:: Page excerpt ::
ReliabilityBench: Evaluating LLM Agent Reliability Under Production-Like Stress Conditions
Abstract
ReliabilityBench evaluates agent reliability across consistency, robustness, and fault tolerance dimensions using unified metrics and fault injection methods across multiple domains and models.
Existing benchmarks for tool-using LLM agents primarily report single-run success rates and miss reliability properties required in production. We introduce ReliabilityBench, a benchmark for evaluating agent reliability across three dimensions: (i) consistency under repeated execution using pass^k, (ii) robustness to semantically equivalent task perturbations at intensity ε, and (iii) fault tolerance under controlled tool/API failures at intensity λ. ReliabilityBench contributes a unified reliability surface R(k,ε,λ), action metamorphic relations that define correctness via end-state equivalence rather than text similarity, and a chaos-engineering-style fault injection framework (timeouts, rate limits, partial responses, schema drift). We evaluate two models (Gemini 2.0 Flash, GPT-4o) and two agent architectures (ReAct, Reflexion) across four domains (scheduling, travel, customer support, e-commerce) over 1,280 episodes. Perturbations alone reduce success from 96.9% at ε=0 to 88.1% at ε=0.2. Rate limiting is the most damaging fault in ablations. ReAct is more robust than Reflexion under combined stress, and Gemini 2.0 Flash achieves comparable reliability to GPT-4o at much lower cost. ReliabilityBench provides a systematic framework for assessing production readiness of LLM agents.

:: Requirement ::
Name every kind of fault that the ReliabilityBench abstract lists for its fault injection framework.

:: Given entries ::
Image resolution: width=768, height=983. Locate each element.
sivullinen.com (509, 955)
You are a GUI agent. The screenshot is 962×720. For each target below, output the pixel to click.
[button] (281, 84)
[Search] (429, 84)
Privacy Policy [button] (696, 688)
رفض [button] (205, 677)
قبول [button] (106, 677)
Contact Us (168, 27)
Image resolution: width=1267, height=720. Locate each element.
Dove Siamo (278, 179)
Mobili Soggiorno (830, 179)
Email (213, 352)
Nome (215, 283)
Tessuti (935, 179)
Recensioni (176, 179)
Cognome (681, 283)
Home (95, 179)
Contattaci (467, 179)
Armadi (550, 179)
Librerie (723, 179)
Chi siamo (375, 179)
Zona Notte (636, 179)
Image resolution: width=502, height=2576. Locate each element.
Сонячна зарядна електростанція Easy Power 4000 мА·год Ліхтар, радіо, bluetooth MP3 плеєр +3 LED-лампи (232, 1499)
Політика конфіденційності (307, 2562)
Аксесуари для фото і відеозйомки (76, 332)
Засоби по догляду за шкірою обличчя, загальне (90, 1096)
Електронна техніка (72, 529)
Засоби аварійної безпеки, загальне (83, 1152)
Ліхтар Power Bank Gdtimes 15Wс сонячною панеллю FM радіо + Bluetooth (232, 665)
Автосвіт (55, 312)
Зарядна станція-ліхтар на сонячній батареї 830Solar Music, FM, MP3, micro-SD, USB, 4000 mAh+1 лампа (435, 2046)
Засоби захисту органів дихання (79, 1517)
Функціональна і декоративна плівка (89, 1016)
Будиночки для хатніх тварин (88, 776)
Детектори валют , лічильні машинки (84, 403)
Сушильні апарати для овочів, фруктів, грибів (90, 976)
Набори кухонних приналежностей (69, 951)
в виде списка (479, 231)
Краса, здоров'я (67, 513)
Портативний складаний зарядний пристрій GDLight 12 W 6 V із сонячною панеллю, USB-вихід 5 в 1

:: Answer area ::
- Timeouts
- Rate limits
- Partial responses
- Schema drift